For the 2025 Roof Garden Commission, Jennie C. Jones (born 1968, Cincinnati, Ohio) will produce Ensemble. Only her second outdoor sculptural installation, the project will explore the sonic potential of stringed instruments as well as their formal possibilities. In the artist's unique response to modernism, these acoustic sculptures propose the line of the string as a proxy for art history, unbroken and continuous.
In her paintings, sculptures, works on paper, installations, and audio compositions, Jones uses sound to respond to the legacy of minimalism and to modernism itself. Drawing on her immersion in Black improvisation and avant-garde music, she deploys sound and listening as important conceptual elements of her practice, from the acoustic fiberglass panels she affixes to canvas, which absorb sound and affect the acoustic properties of the environment, to the lines and bars she creates through her compositions that refer to elements of musical notation.

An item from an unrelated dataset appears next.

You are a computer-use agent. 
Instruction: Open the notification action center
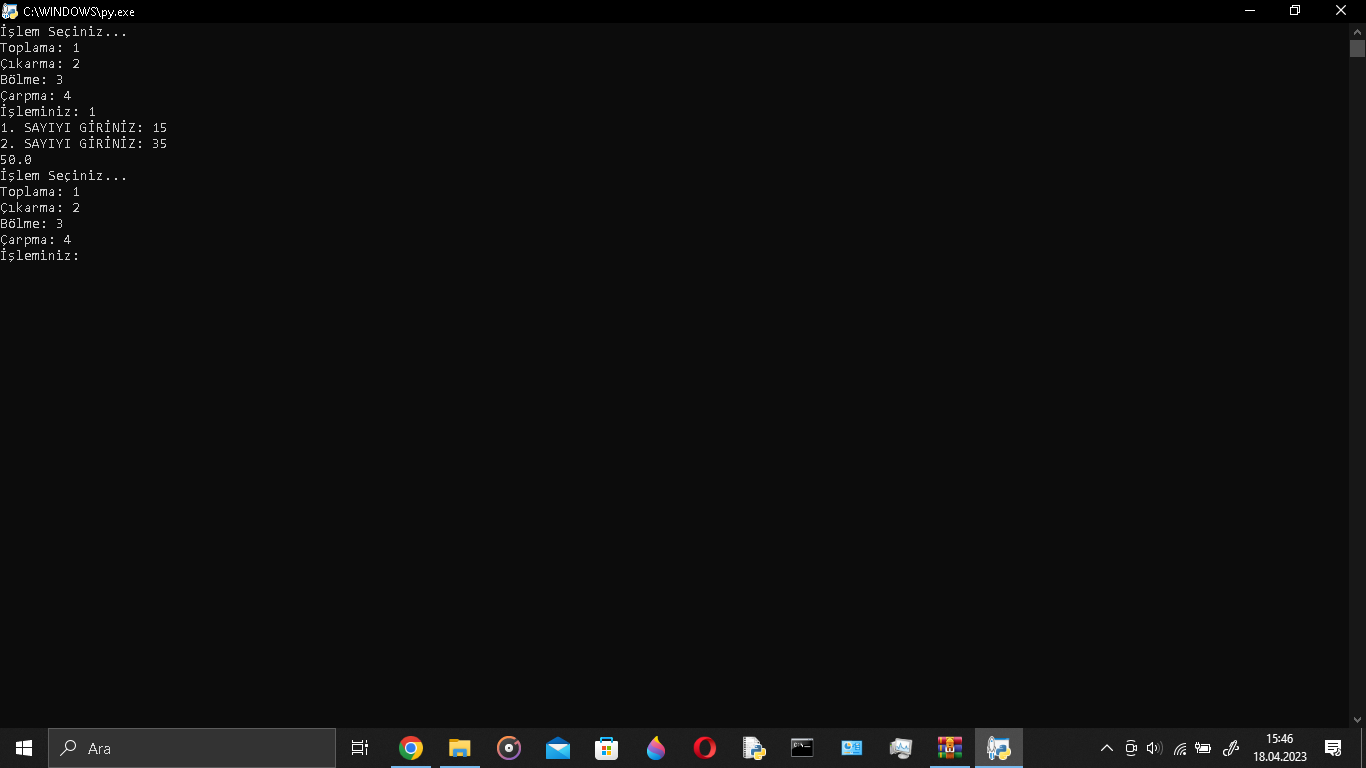(1332, 748)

Her work across media offers new possibilities for minimalist abstraction, challenging how—and by whom—it is produced.
Jennie C. Jones: A Free and Shifting Tonal Center
I always say [the art is] active even when there’s no sound in the room; they are affecting the subtlest of sounds in the space—dampening and absorbing even the human voice.
– Jennie C. Jones
A Free and Shifting Tonal Center is Jennie C. Jones’s first monograph, exploring her interdisciplinary practice that moves viewers through both visual and auditory engagement. Aurally altering the spaces in which her paintings, sculptures, and installations are on view, Jones’s work encourages viewers to anticipate sound even in the quietest of environments.
Conceptually, Jones’s practice reflects on the legacies of modernism and minimalism while underscoring the connection between minimalism and music, illuminating the influence of the Black avant-garde. Bringing this multi-sensory experience to book form, A Free and Shifting Tonal Center unites documentation of recent exhibitions—including Dynamics, her expansive show at the Guggenheim Museum (2022)—with excerpts of text, poetry, and conversations to create a “score” that reveals the layers of Jones’s artwork. Part artist’s book and part primer, this lyrical volume unfolds in movements, like a printed and bound evening of poetry, prose, and music.